Yet the connection and intercourse between the two nations was never interrupted; were it in peace, were it in war, they remained constantly in touch. The kings of France had Scotch auxiliaries who swore by St. Treignan' and spoke Scottish; English students elbowed French students at the Paris University; the sovereigns accredited to each other poets and authors of fame as ambassadors. Charles the Seventh of France was represented by Alain Chartier in Scotland, Charles the Eighth by the humanist Robert Gaguin in England, the said Gaguin falling into a mad quarrel with the rash Laureate of the early Tudors. Skelton aimed wild invectives at him, but allotted to him none the less a crown of laurel and a place by the side of Apollo; for, after all, one must be just. Homer, Cicero, and Petrarch were therefore to be seen on Skelton's Parnassus :

With a frere of Fraunce men call syr Gagwyne
That frownyd on me full angerly and pale.
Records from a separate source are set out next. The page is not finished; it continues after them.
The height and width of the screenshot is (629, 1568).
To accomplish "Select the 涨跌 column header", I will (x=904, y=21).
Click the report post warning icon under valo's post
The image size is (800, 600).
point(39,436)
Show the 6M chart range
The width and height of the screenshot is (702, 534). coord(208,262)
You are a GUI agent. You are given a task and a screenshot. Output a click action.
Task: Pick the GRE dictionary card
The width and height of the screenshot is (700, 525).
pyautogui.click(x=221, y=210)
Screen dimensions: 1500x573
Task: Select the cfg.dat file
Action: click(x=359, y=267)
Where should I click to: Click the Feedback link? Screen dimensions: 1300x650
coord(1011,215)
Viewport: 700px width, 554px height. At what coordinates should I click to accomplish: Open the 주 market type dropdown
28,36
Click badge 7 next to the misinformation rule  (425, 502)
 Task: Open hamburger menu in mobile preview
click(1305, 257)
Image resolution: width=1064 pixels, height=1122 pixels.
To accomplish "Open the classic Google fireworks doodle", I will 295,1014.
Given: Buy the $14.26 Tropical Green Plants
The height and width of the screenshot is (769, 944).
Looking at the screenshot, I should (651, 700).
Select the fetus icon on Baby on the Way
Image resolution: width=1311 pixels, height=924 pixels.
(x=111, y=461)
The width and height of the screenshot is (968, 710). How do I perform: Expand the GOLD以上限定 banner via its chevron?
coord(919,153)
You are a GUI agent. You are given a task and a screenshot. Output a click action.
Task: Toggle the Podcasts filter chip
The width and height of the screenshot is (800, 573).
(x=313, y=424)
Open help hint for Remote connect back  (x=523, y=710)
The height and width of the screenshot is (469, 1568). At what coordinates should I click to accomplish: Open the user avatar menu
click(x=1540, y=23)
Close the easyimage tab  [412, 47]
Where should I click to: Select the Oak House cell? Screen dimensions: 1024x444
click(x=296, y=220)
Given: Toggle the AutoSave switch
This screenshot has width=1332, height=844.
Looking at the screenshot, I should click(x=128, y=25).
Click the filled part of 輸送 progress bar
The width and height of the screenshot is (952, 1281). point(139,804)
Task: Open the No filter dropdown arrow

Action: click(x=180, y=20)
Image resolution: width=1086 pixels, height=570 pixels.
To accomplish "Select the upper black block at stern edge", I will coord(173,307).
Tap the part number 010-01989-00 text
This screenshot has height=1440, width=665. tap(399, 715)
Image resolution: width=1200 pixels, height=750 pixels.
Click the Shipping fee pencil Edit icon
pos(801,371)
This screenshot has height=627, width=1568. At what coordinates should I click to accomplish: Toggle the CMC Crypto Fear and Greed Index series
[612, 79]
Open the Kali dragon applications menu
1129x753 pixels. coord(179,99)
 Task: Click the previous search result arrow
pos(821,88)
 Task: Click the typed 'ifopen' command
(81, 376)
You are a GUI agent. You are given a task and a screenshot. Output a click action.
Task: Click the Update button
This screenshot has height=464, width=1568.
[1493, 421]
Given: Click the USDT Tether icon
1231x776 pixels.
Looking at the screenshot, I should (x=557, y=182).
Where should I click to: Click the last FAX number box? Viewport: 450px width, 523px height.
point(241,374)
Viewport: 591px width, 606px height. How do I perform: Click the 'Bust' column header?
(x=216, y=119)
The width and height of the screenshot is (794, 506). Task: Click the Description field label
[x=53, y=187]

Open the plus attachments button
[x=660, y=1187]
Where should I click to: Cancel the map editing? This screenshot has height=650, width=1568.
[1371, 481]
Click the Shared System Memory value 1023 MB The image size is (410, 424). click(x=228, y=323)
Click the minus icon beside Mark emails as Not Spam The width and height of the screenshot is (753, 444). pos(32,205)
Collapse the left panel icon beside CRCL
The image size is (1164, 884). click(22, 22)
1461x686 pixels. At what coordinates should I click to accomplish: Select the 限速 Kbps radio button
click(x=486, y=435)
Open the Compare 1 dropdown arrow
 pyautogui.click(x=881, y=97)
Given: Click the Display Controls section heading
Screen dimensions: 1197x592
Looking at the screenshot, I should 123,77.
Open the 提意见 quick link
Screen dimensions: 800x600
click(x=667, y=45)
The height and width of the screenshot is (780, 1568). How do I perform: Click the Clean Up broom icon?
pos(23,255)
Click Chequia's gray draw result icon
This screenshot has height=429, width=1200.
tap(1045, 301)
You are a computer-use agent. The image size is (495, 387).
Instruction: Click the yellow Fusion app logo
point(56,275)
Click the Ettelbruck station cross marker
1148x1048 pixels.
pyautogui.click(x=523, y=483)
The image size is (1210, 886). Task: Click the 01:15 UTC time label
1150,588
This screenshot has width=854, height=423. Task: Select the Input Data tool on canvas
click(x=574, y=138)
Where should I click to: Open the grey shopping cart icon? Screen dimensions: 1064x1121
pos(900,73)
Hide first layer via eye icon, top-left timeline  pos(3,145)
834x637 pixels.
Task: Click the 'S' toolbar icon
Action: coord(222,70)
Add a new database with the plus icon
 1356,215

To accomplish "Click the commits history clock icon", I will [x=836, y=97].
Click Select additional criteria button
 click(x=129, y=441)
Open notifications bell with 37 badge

And well he might. Henry the Eighth sent as ambassadors to France the cleverest poets of his day, those who best understood the delicate art of sonnet-writing, the greatest admirers of Petrarch and of the French and Italian models, such men as Sir Thomas Wyatt, and thee Bryan-who knows how great a grace-in writing is." But neither helped to spread in France a knowledge of English

poetry. Bryan in particular made himself famous only as a matchless drinker. Little importance should be attached to his despatches, wrote the Constable of Montmorency, when he has written them après soupper (1538). The English poet Sackville is ambassador to France during the reign of Elizabeth, and the French poet Du Bartas is sent on diplomatic missions several times to the English and the Scottish Courts.

Marriages tightened periodically the bonds between the two royal families and the aristocracy of the French-speaking and the English-speaking countries. The sister of Henry the Eighth was Queen of France; the daughter of Francis the First became Queen of Scotland; Marot celebrated in French the happy event, and Lyndesay deplored in English the early death of the princess. Mary Stuart began her royal career as Queen of the French; interminable negotiations prepared a union between Elizabeth and a Bourbon prince. A daughter of Henri the Fourth of France was later Queen of England; a sister of Charles the Second married the brother of Louis the Fourteenth.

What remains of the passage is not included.